Exercise brief => Print every line of the listing below, starting with the line that holds "Unanswered questions (384, 1270)" and going on through the line that holds "Tout accepter (45, 2568)", both included, and print nothing else.
─── Exercise data
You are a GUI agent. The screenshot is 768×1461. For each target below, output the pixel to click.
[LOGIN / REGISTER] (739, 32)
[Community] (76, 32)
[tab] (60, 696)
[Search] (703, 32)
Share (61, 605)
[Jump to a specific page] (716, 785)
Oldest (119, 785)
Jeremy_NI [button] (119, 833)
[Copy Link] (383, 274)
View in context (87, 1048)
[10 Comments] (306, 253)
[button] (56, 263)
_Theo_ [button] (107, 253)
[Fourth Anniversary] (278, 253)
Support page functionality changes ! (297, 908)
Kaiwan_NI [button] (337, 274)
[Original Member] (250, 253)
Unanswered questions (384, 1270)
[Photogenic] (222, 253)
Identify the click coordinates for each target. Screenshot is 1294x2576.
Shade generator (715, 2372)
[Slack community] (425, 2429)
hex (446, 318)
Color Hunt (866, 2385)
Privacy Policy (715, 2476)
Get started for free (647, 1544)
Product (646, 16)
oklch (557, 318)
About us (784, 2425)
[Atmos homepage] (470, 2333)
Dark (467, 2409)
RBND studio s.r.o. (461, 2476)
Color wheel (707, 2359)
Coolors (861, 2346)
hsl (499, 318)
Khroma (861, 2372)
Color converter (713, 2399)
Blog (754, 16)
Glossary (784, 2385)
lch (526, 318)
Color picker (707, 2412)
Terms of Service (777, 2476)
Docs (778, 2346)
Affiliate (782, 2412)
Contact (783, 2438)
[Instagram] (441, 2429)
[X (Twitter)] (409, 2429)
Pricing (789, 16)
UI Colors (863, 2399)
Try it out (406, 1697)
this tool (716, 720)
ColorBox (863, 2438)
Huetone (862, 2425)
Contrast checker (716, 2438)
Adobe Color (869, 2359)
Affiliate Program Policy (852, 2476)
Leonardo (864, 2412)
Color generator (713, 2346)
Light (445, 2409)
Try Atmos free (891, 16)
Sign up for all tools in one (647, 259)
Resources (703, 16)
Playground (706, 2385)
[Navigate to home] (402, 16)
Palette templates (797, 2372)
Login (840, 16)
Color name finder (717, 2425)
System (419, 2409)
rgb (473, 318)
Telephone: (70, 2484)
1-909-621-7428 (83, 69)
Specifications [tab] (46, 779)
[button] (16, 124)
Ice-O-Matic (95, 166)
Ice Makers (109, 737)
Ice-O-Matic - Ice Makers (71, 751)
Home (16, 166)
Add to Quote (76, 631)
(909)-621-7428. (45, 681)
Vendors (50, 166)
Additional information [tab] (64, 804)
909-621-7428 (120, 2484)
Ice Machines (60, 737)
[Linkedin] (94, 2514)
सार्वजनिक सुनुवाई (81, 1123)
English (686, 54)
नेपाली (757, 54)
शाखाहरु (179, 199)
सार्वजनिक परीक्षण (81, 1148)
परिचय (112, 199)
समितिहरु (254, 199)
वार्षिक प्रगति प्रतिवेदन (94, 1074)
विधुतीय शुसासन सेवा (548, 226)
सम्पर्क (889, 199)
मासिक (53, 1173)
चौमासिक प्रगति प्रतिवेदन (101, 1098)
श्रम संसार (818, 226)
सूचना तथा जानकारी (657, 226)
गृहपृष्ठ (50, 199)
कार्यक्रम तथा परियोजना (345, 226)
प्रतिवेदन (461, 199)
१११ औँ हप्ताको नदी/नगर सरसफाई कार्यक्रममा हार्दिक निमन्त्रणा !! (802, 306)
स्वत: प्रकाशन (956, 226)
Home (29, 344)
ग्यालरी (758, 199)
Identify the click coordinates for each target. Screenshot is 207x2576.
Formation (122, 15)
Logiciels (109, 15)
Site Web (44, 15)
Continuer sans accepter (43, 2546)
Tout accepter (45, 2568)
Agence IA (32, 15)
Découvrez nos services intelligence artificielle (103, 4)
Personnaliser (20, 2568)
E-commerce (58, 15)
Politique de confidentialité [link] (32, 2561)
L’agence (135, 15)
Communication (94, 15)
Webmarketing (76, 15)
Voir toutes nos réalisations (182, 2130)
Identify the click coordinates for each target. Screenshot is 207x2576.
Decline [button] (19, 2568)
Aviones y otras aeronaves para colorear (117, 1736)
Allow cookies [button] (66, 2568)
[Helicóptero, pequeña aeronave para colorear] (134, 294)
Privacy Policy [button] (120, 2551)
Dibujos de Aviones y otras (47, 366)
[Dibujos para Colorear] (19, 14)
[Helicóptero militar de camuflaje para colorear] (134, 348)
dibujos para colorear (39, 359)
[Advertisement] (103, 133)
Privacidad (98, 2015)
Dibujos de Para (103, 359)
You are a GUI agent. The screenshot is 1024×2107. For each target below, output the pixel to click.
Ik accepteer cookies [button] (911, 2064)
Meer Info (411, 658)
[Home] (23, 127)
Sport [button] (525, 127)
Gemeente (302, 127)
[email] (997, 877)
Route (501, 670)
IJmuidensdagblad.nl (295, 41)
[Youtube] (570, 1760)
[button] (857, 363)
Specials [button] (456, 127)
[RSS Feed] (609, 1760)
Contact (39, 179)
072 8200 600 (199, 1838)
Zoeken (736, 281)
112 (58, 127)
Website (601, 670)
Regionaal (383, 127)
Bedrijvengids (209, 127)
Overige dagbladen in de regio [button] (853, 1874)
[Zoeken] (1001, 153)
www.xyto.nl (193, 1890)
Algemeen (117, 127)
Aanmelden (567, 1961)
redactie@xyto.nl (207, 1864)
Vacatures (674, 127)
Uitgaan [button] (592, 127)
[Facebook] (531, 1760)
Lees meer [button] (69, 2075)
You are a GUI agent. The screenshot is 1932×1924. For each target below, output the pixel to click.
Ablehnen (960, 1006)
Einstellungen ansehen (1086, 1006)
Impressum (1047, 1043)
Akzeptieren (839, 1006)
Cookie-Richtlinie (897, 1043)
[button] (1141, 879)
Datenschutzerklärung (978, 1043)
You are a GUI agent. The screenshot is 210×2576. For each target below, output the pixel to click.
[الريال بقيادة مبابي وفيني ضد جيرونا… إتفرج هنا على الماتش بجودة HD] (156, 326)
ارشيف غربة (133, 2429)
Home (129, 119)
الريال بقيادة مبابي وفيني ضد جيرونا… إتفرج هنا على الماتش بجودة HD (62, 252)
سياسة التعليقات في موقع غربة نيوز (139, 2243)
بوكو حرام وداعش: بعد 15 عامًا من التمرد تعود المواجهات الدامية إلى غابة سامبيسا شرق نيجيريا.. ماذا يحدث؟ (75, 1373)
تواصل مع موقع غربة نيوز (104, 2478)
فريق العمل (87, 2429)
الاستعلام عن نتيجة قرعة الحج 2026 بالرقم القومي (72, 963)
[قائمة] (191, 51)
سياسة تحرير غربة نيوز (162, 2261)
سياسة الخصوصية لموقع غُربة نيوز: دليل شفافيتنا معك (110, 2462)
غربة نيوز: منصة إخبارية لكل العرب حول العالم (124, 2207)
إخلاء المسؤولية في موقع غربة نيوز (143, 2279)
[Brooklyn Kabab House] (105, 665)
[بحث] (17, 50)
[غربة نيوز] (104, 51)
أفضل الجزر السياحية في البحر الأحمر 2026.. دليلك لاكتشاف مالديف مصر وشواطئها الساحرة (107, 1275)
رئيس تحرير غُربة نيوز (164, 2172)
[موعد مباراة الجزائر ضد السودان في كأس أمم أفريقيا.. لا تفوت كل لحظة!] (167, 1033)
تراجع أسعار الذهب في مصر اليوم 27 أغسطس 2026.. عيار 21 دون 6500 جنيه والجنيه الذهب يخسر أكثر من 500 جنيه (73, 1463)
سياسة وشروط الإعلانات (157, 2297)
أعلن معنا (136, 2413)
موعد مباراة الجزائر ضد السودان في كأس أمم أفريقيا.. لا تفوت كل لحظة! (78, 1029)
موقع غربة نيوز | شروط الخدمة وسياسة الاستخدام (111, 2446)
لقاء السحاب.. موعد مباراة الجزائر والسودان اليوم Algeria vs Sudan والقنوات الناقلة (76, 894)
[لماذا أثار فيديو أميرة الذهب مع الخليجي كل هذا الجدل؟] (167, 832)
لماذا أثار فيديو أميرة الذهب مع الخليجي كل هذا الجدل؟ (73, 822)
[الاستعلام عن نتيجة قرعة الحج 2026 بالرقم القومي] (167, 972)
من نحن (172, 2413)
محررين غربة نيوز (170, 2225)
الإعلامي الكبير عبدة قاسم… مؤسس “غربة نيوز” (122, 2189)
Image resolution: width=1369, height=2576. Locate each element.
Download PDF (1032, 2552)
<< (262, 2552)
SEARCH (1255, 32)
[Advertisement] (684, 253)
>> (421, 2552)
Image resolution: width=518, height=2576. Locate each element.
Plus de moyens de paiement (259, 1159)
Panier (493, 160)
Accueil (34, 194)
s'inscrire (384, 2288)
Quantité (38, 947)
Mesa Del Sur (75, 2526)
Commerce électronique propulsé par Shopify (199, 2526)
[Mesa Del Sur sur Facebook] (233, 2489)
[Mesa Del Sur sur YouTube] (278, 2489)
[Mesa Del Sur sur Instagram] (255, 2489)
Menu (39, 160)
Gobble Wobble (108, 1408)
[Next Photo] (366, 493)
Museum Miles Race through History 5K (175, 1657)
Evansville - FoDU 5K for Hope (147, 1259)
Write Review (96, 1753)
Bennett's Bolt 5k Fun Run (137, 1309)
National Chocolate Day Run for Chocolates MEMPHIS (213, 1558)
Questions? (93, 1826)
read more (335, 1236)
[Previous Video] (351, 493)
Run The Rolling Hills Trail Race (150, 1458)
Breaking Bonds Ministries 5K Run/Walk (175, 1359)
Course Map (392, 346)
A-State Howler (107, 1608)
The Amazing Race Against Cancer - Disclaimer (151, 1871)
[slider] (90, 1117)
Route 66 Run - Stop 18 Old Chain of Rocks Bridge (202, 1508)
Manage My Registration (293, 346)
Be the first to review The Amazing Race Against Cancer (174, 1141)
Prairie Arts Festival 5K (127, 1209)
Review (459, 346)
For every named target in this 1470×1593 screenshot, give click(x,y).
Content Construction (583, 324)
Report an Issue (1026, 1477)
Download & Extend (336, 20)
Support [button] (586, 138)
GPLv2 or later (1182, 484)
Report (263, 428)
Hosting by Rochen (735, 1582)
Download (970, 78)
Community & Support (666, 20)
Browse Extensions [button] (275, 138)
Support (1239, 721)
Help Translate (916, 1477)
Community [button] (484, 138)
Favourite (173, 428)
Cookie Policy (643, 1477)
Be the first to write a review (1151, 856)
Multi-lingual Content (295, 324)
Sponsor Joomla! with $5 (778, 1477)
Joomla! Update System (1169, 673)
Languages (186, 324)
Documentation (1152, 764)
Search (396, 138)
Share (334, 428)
──────
Exercise output =>
Unanswered questions (384, 1270)
[Photogenic] (222, 253)
Identify the click coordinates for each target. Screenshot is 1294x2576.
Shade generator (715, 2372)
[Slack community] (425, 2429)
hex (446, 318)
Color Hunt (866, 2385)
Privacy Policy (715, 2476)
Get started for free (647, 1544)
Product (646, 16)
oklch (557, 318)
About us (784, 2425)
[Atmos homepage] (470, 2333)
Dark (467, 2409)
RBND studio s.r.o. (461, 2476)
Color wheel (707, 2359)
Coolors (861, 2346)
hsl (499, 318)
Khroma (861, 2372)
Color converter (713, 2399)
Blog (754, 16)
Glossary (784, 2385)
lch (526, 318)
Color picker (707, 2412)
Terms of Service (777, 2476)
Docs (778, 2346)
Affiliate (782, 2412)
Contact (783, 2438)
[Instagram] (441, 2429)
[X (Twitter)] (409, 2429)
Pricing (789, 16)
UI Colors (863, 2399)
Try it out (406, 1697)
this tool (716, 720)
ColorBox (863, 2438)
Huetone (862, 2425)
Contrast checker (716, 2438)
Adobe Color (869, 2359)
Affiliate Program Policy (852, 2476)
Leonardo (864, 2412)
Color generator (713, 2346)
Light (445, 2409)
Try Atmos free (891, 16)
Sign up for all tools in one (647, 259)
Resources (703, 16)
Playground (706, 2385)
[Navigate to home] (402, 16)
Palette templates (797, 2372)
Login (840, 16)
Color name finder (717, 2425)
System (419, 2409)
rgb (473, 318)
Telephone: (70, 2484)
1-909-621-7428 (83, 69)
Specifications [tab] (46, 779)
[button] (16, 124)
Ice-O-Matic (95, 166)
Ice Makers (109, 737)
Ice-O-Matic - Ice Makers (71, 751)
Home (16, 166)
Add to Quote (76, 631)
(909)-621-7428. (45, 681)
Vendors (50, 166)
Additional information [tab] (64, 804)
909-621-7428 (120, 2484)
Ice Machines (60, 737)
[Linkedin] (94, 2514)
सार्वजनिक सुनुवाई (81, 1123)
English (686, 54)
नेपाली (757, 54)
शाखाहरु (179, 199)
सार्वजनिक परीक्षण (81, 1148)
परिचय (112, 199)
समितिहरु (254, 199)
वार्षिक प्रगति प्रतिवेदन (94, 1074)
विधुतीय शुसासन सेवा (548, 226)
सम्पर्क (889, 199)
मासिक (53, 1173)
चौमासिक प्रगति प्रतिवेदन (101, 1098)
श्रम संसार (818, 226)
सूचना तथा जानकारी (657, 226)
गृहपृष्ठ (50, 199)
कार्यक्रम तथा परियोजना (345, 226)
प्रतिवेदन (461, 199)
१११ औँ हप्ताको नदी/नगर सरसफाई कार्यक्रममा हार्दिक निमन्त्रणा !! (802, 306)
स्वत: प्रकाशन (956, 226)
Home (29, 344)
ग्यालरी (758, 199)
Identify the click coordinates for each target. Screenshot is 207x2576.
Formation (122, 15)
Logiciels (109, 15)
Site Web (44, 15)
Continuer sans accepter (43, 2546)
Tout accepter (45, 2568)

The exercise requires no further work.